Task requirements: Could you update the rows below so that every "Image resolution" becomes "Screenshot resolution", with nothing else changed?

Listed entries:
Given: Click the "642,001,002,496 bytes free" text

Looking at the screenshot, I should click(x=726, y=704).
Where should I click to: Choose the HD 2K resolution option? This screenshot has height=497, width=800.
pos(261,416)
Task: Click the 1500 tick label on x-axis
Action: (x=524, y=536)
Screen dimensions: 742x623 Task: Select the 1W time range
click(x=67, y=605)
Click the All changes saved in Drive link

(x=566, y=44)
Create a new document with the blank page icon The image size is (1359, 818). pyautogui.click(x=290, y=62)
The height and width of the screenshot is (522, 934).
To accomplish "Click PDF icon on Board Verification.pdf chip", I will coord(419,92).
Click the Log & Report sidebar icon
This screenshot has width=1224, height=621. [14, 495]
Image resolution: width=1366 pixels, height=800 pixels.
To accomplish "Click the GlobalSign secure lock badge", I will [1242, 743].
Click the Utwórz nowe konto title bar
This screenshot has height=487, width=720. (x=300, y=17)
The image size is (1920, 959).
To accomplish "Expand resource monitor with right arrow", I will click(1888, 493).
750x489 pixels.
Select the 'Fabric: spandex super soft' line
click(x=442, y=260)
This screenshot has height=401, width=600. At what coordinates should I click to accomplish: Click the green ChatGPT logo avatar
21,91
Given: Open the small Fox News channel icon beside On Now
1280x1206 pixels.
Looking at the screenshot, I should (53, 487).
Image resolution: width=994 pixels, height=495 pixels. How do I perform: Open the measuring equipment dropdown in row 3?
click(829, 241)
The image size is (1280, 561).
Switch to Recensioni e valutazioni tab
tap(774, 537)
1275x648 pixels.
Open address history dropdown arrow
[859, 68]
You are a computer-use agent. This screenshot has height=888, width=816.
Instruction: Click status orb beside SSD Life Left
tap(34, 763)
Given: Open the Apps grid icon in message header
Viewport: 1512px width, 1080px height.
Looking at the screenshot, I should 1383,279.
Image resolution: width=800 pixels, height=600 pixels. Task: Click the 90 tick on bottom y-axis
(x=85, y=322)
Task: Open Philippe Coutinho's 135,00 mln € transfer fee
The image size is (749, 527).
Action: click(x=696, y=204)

Result of this exercise:
Given: Click the "642,001,002,496 bytes free" text

Looking at the screenshot, I should click(x=726, y=704).
Where should I click to: Choose the HD 2K resolution option? This screenshot has height=497, width=800.
pos(261,416)
Task: Click the 1500 tick label on x-axis
Action: (x=524, y=536)
Screen dimensions: 742x623 Task: Select the 1W time range
click(x=67, y=605)
Click the All changes saved in Drive link

(x=566, y=44)
Create a new document with the blank page icon The image size is (1359, 818). pyautogui.click(x=290, y=62)
The height and width of the screenshot is (522, 934).
To accomplish "Click PDF icon on Board Verification.pdf chip", I will coord(419,92).
Click the Log & Report sidebar icon
This screenshot has width=1224, height=621. [14, 495]
Screenshot resolution: width=1366 pixels, height=800 pixels.
To accomplish "Click the GlobalSign secure lock badge", I will [1242, 743].
Click the Utwórz nowe konto title bar
This screenshot has height=487, width=720. (x=300, y=17)
The image size is (1920, 959).
To accomplish "Expand resource monitor with right arrow", I will click(1888, 493).
750x489 pixels.
Select the 'Fabric: spandex super soft' line
click(x=442, y=260)
This screenshot has height=401, width=600. At what coordinates should I click to accomplish: Click the green ChatGPT logo avatar
21,91
Given: Open the small Fox News channel icon beside On Now
1280x1206 pixels.
Looking at the screenshot, I should (53, 487).
Screenshot resolution: width=994 pixels, height=495 pixels. How do I perform: Open the measuring equipment dropdown in row 3?
click(829, 241)
The image size is (1280, 561).
Switch to Recensioni e valutazioni tab
tap(774, 537)
1275x648 pixels.
Open address history dropdown arrow
[859, 68]
You are a computer-use agent. This screenshot has height=888, width=816.
Instruction: Click status orb beside SSD Life Left
tap(34, 763)
Given: Open the Apps grid icon in message header
Viewport: 1512px width, 1080px height.
Looking at the screenshot, I should 1383,279.
Screenshot resolution: width=800 pixels, height=600 pixels. Task: Click the 90 tick on bottom y-axis
(x=85, y=322)
Task: Open Philippe Coutinho's 135,00 mln € transfer fee
The image size is (749, 527).
Action: click(x=696, y=204)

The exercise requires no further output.